Emily Leary’s Get Your Kids To Eat Anything Book Review

Though we don’t have kids ourselves we still eat plenty of meals with the 3 small people we do know. I never realised how awkward children can be at the dinner table, especially when it comes to fussy eating. Now I remember as a child going on holiday was a challenge as all I trusted was chips. I wasn’t a big fan of trying new foods but bit by bit as I got older I started to eat better. While we haven’t suffered too much with Matilda and Frankie, Bella is finding it hard to find foods she likes.
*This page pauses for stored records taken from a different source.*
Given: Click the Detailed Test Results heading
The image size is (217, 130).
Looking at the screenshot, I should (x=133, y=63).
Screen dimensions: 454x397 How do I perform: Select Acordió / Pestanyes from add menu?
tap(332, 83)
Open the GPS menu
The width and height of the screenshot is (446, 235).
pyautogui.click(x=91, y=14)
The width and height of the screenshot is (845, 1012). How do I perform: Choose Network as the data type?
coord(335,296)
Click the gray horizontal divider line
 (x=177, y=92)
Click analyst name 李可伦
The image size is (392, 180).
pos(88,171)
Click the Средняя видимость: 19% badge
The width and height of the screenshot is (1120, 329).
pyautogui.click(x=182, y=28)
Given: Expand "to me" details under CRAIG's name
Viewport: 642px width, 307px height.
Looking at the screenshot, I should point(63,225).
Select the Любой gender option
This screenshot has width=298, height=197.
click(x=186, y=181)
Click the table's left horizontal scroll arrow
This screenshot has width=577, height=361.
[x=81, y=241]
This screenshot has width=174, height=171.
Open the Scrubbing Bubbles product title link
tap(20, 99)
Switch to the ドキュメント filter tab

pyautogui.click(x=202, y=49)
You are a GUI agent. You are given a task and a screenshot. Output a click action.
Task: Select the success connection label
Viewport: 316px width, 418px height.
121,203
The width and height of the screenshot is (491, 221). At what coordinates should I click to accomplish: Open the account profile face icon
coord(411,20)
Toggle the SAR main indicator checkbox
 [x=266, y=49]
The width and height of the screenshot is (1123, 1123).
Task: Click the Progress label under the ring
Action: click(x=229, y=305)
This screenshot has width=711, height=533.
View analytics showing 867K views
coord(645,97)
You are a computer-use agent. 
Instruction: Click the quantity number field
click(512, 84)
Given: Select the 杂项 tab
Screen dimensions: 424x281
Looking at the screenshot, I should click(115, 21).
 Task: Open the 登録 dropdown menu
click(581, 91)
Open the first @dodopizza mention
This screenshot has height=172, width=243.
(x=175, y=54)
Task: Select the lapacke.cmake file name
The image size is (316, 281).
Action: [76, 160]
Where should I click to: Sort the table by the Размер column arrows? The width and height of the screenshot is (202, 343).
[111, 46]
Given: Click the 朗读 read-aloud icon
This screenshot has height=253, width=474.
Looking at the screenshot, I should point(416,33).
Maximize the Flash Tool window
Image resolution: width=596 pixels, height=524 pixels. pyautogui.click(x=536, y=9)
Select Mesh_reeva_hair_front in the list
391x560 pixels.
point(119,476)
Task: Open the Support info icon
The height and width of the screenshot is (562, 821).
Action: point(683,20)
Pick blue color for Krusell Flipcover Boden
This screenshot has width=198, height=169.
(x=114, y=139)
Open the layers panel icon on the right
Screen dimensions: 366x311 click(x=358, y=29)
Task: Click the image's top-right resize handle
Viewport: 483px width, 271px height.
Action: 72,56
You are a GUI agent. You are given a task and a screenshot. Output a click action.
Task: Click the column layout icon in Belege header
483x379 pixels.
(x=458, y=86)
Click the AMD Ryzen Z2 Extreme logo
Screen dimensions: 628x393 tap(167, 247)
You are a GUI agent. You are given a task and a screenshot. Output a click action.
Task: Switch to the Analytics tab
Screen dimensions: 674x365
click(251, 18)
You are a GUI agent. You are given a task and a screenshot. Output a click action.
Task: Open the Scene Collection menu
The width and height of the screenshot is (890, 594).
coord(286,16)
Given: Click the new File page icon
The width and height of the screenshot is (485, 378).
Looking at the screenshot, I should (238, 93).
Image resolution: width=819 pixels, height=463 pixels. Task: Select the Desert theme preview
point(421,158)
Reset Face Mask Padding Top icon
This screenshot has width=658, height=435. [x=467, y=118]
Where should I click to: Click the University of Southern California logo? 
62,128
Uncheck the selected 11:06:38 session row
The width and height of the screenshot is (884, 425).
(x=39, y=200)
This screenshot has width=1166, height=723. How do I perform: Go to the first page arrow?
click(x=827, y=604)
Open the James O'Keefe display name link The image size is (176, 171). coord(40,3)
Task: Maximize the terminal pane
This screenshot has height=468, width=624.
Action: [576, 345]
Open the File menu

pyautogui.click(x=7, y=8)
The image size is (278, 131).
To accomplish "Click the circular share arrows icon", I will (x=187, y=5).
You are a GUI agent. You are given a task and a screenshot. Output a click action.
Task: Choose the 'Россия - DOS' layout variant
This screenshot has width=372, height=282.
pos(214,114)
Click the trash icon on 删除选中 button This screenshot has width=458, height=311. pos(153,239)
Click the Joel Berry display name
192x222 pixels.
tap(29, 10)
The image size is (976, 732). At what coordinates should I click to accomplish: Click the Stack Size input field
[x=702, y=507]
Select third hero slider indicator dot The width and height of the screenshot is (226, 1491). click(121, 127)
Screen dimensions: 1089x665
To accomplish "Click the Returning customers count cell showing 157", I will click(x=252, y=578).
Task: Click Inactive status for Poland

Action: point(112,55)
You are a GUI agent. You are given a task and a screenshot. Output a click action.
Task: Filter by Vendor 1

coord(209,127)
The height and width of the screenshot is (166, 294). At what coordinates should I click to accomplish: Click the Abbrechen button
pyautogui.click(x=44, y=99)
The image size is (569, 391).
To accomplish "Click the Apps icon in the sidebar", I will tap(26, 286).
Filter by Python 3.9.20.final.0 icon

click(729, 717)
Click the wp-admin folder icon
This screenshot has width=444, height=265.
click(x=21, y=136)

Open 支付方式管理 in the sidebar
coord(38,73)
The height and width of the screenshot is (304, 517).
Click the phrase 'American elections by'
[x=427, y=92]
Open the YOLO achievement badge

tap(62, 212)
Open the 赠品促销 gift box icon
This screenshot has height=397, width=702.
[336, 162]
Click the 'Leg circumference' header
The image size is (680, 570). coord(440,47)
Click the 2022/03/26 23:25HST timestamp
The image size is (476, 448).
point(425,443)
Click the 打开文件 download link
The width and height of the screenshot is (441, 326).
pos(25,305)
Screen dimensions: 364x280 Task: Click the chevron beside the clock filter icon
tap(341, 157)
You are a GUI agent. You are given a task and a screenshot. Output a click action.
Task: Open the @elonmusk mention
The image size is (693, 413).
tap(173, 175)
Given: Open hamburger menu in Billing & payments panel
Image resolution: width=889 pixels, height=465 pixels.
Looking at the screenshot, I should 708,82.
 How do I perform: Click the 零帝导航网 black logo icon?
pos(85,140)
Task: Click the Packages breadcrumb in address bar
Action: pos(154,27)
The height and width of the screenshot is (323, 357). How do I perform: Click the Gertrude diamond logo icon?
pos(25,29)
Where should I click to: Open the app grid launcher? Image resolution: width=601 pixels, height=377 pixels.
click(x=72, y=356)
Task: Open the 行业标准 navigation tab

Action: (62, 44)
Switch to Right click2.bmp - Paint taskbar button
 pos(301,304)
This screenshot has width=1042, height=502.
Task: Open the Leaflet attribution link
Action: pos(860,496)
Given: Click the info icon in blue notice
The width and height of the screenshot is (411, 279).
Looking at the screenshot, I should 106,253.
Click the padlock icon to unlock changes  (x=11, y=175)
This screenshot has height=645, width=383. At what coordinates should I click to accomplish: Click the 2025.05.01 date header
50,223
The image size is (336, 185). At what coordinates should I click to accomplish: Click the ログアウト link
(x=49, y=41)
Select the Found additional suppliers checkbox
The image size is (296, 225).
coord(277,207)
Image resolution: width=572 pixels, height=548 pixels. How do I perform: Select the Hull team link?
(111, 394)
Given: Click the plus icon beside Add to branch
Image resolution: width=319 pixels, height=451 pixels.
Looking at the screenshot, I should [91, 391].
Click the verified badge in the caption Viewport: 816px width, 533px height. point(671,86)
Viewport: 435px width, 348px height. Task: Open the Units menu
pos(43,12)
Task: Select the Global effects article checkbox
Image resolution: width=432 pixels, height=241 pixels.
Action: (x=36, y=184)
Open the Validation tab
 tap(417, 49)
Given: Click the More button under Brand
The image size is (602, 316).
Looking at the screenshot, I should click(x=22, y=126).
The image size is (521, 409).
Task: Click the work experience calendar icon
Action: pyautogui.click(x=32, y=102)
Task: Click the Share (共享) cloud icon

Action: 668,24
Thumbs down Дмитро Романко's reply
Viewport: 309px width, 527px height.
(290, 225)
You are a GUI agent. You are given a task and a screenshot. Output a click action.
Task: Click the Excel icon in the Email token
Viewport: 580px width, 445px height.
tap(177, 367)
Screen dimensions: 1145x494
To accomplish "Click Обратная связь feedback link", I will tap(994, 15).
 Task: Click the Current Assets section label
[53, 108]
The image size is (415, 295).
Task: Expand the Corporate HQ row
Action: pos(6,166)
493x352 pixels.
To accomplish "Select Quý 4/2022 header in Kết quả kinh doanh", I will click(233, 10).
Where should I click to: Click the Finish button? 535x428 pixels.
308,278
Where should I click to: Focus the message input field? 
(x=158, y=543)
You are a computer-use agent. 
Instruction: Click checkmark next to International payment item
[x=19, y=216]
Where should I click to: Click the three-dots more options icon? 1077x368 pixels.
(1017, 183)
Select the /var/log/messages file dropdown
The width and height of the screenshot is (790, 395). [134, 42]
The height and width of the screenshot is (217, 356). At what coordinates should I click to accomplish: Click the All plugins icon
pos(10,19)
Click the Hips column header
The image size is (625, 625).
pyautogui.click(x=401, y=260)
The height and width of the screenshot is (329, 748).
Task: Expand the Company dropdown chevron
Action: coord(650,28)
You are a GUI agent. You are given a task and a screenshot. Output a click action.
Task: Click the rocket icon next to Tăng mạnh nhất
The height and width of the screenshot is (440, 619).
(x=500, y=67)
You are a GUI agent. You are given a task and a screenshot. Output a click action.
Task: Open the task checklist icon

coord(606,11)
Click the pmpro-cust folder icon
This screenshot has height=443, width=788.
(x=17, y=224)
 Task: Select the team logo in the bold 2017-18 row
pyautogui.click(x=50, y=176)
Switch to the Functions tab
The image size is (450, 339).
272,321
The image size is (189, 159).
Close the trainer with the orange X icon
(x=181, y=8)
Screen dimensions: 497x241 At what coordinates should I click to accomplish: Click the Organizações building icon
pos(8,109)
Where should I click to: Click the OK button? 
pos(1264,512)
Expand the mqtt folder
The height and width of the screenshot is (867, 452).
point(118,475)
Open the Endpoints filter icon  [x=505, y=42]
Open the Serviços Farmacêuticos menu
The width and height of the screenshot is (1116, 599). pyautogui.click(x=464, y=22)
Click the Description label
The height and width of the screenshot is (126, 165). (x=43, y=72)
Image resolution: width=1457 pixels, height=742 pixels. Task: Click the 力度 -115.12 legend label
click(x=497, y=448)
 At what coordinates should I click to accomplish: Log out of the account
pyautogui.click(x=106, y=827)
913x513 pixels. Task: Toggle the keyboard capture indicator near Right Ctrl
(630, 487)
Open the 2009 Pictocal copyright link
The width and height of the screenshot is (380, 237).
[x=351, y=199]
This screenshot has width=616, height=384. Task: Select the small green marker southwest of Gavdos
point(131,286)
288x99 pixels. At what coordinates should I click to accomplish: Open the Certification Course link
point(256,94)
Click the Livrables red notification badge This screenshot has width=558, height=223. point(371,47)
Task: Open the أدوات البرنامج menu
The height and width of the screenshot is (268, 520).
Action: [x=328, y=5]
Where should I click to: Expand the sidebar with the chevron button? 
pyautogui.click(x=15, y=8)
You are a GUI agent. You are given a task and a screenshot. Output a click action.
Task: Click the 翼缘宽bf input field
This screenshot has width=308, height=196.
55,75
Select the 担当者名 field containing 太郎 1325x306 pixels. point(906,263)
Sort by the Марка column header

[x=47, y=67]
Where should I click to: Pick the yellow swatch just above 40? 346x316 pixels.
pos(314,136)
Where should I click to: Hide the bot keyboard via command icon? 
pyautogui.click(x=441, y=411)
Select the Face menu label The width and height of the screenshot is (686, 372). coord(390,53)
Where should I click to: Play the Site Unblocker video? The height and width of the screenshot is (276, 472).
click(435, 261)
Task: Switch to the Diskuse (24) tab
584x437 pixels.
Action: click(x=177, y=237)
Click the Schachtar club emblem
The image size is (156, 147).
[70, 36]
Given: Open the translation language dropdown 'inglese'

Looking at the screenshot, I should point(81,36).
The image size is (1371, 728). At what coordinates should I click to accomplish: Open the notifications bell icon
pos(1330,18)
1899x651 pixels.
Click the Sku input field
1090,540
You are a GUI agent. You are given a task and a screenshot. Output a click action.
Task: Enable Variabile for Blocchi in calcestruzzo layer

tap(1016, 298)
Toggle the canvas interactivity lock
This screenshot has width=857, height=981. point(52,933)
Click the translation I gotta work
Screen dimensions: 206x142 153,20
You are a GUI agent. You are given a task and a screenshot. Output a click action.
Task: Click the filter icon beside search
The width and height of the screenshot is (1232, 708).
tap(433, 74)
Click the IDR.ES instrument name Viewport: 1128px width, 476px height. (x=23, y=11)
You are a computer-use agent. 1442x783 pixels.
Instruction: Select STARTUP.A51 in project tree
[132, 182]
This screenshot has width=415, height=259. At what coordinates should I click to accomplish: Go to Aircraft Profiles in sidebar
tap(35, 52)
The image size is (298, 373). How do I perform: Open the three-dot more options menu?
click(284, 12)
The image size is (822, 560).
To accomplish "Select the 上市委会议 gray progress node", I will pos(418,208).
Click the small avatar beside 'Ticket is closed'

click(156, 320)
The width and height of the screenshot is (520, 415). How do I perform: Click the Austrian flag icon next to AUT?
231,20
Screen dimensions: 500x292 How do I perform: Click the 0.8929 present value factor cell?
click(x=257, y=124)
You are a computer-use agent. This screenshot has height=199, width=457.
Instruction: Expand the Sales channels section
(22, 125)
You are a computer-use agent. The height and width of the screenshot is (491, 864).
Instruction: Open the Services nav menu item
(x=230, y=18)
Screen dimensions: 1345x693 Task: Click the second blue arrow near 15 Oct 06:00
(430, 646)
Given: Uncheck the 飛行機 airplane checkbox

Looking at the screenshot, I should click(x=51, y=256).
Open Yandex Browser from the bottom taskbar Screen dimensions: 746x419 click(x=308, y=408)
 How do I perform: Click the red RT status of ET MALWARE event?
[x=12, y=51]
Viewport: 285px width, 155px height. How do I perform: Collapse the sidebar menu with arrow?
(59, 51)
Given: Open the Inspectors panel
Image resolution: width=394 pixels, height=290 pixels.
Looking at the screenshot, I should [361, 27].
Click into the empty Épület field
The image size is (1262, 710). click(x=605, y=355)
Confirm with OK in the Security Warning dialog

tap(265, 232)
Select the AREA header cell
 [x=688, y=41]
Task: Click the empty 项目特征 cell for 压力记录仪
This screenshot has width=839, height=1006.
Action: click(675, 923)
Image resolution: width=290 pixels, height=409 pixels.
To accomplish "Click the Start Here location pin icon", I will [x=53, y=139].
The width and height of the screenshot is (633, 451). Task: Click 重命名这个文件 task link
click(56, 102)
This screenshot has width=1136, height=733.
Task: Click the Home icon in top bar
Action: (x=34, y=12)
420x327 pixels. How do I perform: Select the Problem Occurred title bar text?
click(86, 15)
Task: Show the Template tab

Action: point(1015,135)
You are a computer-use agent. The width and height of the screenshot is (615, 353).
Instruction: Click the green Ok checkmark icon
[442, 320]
I was a fan of Emily’s blog beforehand and would often go to her blog for inspiration. Not to mention she could cook the most unappealing food on earth and still make it look like it was ready for the Queen to eat. Emily’s recipes and ideas about food are fun, tasty and highly practical. She understands that not everyone has a full day to prep a 6-course dinner.

The Book Itself

I was really looking forward to getting the book as my niece Bella has been struggling to find foods she likes. She has got into a comfort zone of set foods that she will eat, anything away from that and she loses interest. When she was younger (she is 4 now) she would try different things and generally eat foods like a young child would but over the past year her eating habits have got worse.

The book is split into 5 phases, each phase is broken down to help break down the wall of the comfort zones. Even as adults we get set into ways of eating set meals and often go looking for something different when we get bored of that routine. Children tend to stick to what they know because the fear is too great. I like to think Emily’s book is like Monsters Inc, the way Mike and Sully changed scaring children. Turning frightening foods into something fun and tasty for everyone to enjoy.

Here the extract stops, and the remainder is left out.